Écrit le 16/01/2025
L’adoption du projet de loi de finances pour 2025 étant impossible avant la fin de l’année 2024, le Gouvernement a déposé un projet de loi spécialement prévu par la loi organique du 1er août 2001 afin de prévoir les dispositions indispensables au fonctionnement régulier de l'État.
Suite à la censure du Gouvernement et face à l’impossibilité pour le Parlement d’examiner le projet de loi de finances pour 2025 d’ici la fin de l’année, il a été décidé de mettre en œuvre les dispositions de l’article 45 de la loi organique pour les lois de finances (LOLF).
La loi spéciale permet d’assurer le fonctionnement des services publics dans l’attente de l’adoption de la loi de finances initiale pour 2025.
Le Conseil d’Etat a été saisi le 6 décembre 2024 par le Premier ministre, d’une demande d’avis relative à l’interprétation de l’article 45 de la LOLF.
Dans son avis, le Conseil d’Etat affirme qu’un gouvernement, même démissionnaire, peut soumettre à la délibération du Conseil des ministres et soutenir la discussion au Parlement d’un projet de loi visant à continuer à percevoir les impôts existants, au nom de la nécessité de préserver la continuité du fonctionnement de l’État. Ce projet de loi, bien qu’il revête le caractère d’une loi de finances, ne nécessite pas la consultation du Haut Conseil des finances publiques.

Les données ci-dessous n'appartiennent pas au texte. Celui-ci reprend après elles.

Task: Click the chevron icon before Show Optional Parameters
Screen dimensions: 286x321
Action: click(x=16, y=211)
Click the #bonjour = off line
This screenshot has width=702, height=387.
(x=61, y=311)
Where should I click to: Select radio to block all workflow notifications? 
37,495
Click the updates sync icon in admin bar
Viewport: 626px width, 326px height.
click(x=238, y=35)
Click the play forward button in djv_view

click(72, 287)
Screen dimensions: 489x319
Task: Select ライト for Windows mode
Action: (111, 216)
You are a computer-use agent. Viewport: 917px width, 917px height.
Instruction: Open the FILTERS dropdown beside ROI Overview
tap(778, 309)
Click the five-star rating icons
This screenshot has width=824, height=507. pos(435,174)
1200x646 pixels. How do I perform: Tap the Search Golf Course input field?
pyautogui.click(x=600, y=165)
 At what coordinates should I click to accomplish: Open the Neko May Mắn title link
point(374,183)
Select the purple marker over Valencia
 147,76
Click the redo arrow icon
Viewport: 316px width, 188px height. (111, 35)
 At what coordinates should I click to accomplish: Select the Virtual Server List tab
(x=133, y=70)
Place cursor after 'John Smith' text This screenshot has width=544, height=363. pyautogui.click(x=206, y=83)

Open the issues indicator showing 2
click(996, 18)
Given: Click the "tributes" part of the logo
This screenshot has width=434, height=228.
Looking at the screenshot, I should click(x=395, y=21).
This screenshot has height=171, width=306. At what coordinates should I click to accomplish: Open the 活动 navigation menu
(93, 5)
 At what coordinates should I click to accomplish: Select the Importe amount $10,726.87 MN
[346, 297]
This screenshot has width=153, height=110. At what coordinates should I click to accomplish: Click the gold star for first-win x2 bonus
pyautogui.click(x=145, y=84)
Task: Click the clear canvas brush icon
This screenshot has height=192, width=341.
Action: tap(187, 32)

Le Conseil d’État considère en outre que la loi spéciale doit permettre à l’Etat de se doter, avant le début de l’exercice budgétaire à venir, des seules mesures d’ordre financier nécessaires pour assurer la continuité de la vie nationale, dans l’attente de l’adoption de la loi de finances initiale de l’année. A l’inverse, toute autre mesure nouvelle d’ordre fiscal non nécessaire pour assurer la continuité de la vie nationale ne peut trouver sa place dans la loi spéciale. Par conséquent, l’indexation sur l’inflation du barème de l’impôt ne peut s’insérer dans le projet de loi spéciale dès lors qu’elle constitue une modification affectant les règles de détermination des impôts existants et excède donc l’autorisation de continuer à percevoir ces impôts.
La loi spéciale a été adoptée le 18 décembre 2024 et publiée au Journal Officiel le 21 décembre 2024.